---------- Source material ----------

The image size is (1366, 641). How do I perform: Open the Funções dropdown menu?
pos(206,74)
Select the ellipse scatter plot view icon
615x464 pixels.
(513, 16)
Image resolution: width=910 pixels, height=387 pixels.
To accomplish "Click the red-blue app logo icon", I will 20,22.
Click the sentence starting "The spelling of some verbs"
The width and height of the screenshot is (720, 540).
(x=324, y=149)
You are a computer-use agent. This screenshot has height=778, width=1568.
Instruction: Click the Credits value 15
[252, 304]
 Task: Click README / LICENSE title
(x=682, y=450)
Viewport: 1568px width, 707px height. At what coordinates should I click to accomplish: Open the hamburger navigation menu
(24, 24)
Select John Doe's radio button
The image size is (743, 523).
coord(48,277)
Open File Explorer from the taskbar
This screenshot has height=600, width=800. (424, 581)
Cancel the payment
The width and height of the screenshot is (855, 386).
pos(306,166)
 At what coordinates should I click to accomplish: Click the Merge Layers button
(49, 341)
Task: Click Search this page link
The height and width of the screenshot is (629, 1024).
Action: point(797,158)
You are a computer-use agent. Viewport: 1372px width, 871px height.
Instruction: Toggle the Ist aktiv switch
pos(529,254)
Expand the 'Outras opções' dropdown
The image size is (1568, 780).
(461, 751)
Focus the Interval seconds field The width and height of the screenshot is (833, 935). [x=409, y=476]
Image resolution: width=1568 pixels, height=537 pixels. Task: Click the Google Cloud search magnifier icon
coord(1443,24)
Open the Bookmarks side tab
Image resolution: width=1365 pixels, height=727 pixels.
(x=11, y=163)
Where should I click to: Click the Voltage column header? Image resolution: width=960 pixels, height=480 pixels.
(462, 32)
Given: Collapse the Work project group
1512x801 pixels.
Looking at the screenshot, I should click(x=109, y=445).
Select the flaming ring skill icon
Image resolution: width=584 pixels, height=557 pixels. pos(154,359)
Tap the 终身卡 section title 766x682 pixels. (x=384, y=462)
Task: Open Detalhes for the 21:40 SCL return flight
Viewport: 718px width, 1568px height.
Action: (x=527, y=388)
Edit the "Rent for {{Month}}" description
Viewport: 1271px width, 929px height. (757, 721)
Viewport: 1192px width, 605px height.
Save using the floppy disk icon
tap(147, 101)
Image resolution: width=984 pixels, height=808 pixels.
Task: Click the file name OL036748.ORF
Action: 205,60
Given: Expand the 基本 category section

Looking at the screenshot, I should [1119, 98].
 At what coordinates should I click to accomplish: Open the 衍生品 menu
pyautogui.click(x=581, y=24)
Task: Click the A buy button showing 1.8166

----------

Problem to solve –
Would you please give all of the entries above once more, exactly as they are?

Task response –
The image size is (1366, 641). How do I perform: Open the Funções dropdown menu?
pos(206,74)
Select the ellipse scatter plot view icon
615x464 pixels.
(513, 16)
Image resolution: width=910 pixels, height=387 pixels.
To accomplish "Click the red-blue app logo icon", I will 20,22.
Click the sentence starting "The spelling of some verbs"
The width and height of the screenshot is (720, 540).
(x=324, y=149)
You are a computer-use agent. This screenshot has height=778, width=1568.
Instruction: Click the Credits value 15
[252, 304]
 Task: Click README / LICENSE title
(x=682, y=450)
Viewport: 1568px width, 707px height. At what coordinates should I click to accomplish: Open the hamburger navigation menu
(24, 24)
Select John Doe's radio button
The image size is (743, 523).
coord(48,277)
Open File Explorer from the taskbar
This screenshot has height=600, width=800. (424, 581)
Cancel the payment
The width and height of the screenshot is (855, 386).
pos(306,166)
 At what coordinates should I click to accomplish: Click the Merge Layers button
(49, 341)
Task: Click Search this page link
The height and width of the screenshot is (629, 1024).
Action: point(797,158)
You are a computer-use agent. Viewport: 1372px width, 871px height.
Instruction: Toggle the Ist aktiv switch
pos(529,254)
Expand the 'Outras opções' dropdown
The image size is (1568, 780).
(461, 751)
Focus the Interval seconds field The width and height of the screenshot is (833, 935). [x=409, y=476]
Image resolution: width=1568 pixels, height=537 pixels. Task: Click the Google Cloud search magnifier icon
coord(1443,24)
Open the Bookmarks side tab
Image resolution: width=1365 pixels, height=727 pixels.
(x=11, y=163)
Where should I click to: Click the Voltage column header? Image resolution: width=960 pixels, height=480 pixels.
(462, 32)
Given: Collapse the Work project group
1512x801 pixels.
Looking at the screenshot, I should click(x=109, y=445).
Select the flaming ring skill icon
Image resolution: width=584 pixels, height=557 pixels. pos(154,359)
Tap the 终身卡 section title 766x682 pixels. (x=384, y=462)
Task: Open Detalhes for the 21:40 SCL return flight
Viewport: 718px width, 1568px height.
Action: (x=527, y=388)
Edit the "Rent for {{Month}}" description
Viewport: 1271px width, 929px height. (757, 721)
Viewport: 1192px width, 605px height.
Save using the floppy disk icon
tap(147, 101)
Image resolution: width=984 pixels, height=808 pixels.
Task: Click the file name OL036748.ORF
Action: 205,60
Given: Expand the 基本 category section

Looking at the screenshot, I should [1119, 98].
 At what coordinates should I click to accomplish: Open the 衍生品 menu
pyautogui.click(x=581, y=24)
Task: Click the A buy button showing 1.8166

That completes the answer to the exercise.